Wheelchair Brake Systems
Critical to wheelchair safety is knowing your
Manual braking systems can be configured and installed on all power wheelchairs or scooters. Be sure that you or the user can operate them efficiently should the need arise. Most joy sticks move the power chairs forward, backward, turning left and right and when released the power chair stops or brakes.
Ask your power wheelchair vendor about manual or mechanical brakes. Dynamic brakes do not lock the wheels of your chair or keep it from rolling down a steep incline. For quadriplegics unable to use the standard manual brakes, a user controlled small electric motor can be installed.
Power Wheelchair Brake Systems
A safety shut off should be installed for the person using other methods of control than the typical hand control. The normal user can control the movement and braking system with hands.
The quadriplegic should have special shut off controls that have electronic sensors that detect when the chair is out of control and can immediately “shut off” or stop the power wheelchair. Again, being persistent and getting these wheelchair safety features installed is only to your benefit.
Power wheelchairs used outdoors should have powered large wheels in front, never a caster style wheel that can get caught in cracks or uneven surfaces. Caster wheels in front are best used on indoor chairs and when outside on smooth, solid surfaces.
Front caster wheels
are designed for improved maneuverability indoors.

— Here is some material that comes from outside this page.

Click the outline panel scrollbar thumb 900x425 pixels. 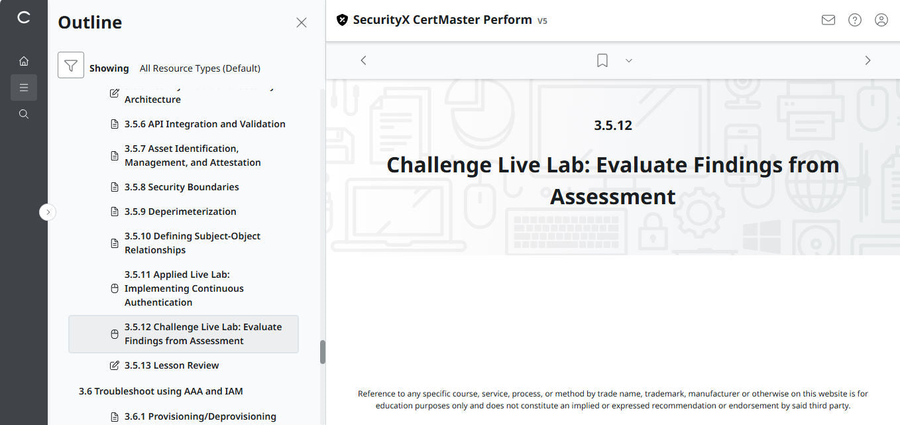tap(323, 351)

Wheelchair Safety With Disabilities
For optimum wheelchair safety you should have a seatbelt fastened around your waist and around your chest. As with all belts the user should be able to quickly release in case of an emergency.
Healthy, fit, active paraplegics are at the lowest risk of injury when operating a manual or power wheelchair.
Amputees with missing arms or legs are a low risk if they have good upper body control and strength and the wheelchair is set up for their individual needs.
Individuals with Parkinson's Disease, Cerebral Palsy, or Multiple Sclerosis are at a mild to moderate risk depending upon the advancement of the disease. These individuals tend to have decreased strength and motor control. An assessment for wheelchair safety is recommended.
Those individuals with very little upper body movement, using specialized systems such as sip and puff and or-gyroscopic (inertia) wheelchair controls are a high risk. Paralyzed children and adults, as well as very small adults requiring specialized seating most often use power wheelchairs and are high risk for injury.
I recommend consulting an experienced professional for specialized wheelchairs when this is your mobility method. Don't settle for the “basic manual or power wheelchair from the shelf”.
Ultimately, the user needs to be responsible for their own wheelchair safety and consider many different factors.